In the autumn of 2011, Deborah Lynn Steinberg, Ruth Pearce and I worked through the night to submit a seminar series grant application to the Economic and Social Research Council (ESRC). We were awarded the grant and thankful for the opportunity to offer the seminars. We believed it was time to provide an opportunity for people to congregate in a safe(r) space (albeit a space that is institutional and prized for its pedagogy), where ideas about trans theory and practice could be shaped and re-shaped – perhaps even produce the starting point for a trans-positive epistemological framework.

We decided that this exploration of a trans-potential to broaden gender and sexuality studies could best be offered through a series of open events, with attendees invited from across the UK to join us in a cross-disciplinary discussion about the emergence of ‘trans’. Months of preparation then took hold as we planned how to budget for and theme the seminars, how we would publicise them, where they would be held, how we could bring together activists, academics and lay people and how we might support them in feeling they could openly listen and talk to and with one another.
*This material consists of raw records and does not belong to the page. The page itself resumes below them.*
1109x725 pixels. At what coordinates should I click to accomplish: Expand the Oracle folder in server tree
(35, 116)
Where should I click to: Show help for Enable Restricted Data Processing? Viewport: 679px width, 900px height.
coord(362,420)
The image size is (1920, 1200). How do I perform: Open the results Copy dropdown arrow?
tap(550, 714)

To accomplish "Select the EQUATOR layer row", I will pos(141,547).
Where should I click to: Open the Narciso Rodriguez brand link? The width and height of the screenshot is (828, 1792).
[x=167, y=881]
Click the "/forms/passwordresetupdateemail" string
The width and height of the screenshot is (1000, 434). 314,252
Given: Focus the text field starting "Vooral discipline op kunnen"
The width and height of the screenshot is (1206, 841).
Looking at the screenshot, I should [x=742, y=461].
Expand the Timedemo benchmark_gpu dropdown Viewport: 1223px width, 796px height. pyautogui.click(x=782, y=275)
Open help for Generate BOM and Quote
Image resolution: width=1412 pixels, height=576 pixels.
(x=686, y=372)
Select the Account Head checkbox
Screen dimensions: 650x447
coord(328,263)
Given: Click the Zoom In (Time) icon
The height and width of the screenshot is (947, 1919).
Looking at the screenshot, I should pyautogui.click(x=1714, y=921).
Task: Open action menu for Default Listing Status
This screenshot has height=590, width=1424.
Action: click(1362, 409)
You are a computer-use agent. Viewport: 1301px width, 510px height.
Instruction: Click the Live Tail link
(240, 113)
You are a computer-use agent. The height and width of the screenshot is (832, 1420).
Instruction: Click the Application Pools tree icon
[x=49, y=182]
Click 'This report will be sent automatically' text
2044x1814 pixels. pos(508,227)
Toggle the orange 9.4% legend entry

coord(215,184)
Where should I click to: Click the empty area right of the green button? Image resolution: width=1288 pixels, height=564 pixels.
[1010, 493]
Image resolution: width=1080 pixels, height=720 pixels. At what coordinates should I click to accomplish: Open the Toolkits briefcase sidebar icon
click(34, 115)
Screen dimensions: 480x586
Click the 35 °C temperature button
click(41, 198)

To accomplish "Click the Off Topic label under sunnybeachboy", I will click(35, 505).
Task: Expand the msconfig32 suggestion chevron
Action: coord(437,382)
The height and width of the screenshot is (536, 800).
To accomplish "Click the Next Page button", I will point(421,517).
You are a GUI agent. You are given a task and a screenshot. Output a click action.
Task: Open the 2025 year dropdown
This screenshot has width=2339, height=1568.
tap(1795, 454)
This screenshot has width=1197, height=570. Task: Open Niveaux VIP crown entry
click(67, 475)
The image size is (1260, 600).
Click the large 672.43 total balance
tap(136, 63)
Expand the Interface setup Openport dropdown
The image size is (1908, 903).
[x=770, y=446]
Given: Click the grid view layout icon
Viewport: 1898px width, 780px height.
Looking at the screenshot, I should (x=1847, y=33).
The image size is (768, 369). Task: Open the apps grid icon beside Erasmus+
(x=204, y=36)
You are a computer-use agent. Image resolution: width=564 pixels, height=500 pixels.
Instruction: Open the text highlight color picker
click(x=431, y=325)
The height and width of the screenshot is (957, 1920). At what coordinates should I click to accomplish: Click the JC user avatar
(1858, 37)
The resulting four seminars each took a key thematic trajectory, focusing respectively on everyday lives, clinical and therapeutic contexts, popular discourse and gender and sexuality theory. The question of ‘trans’ provided both a focal point and locus for wider explorations of normative and alternative practices, identifications, body-ethical/bioethical understandings, health, rights, politics and welfare issues on the terrain of gender and sexuality.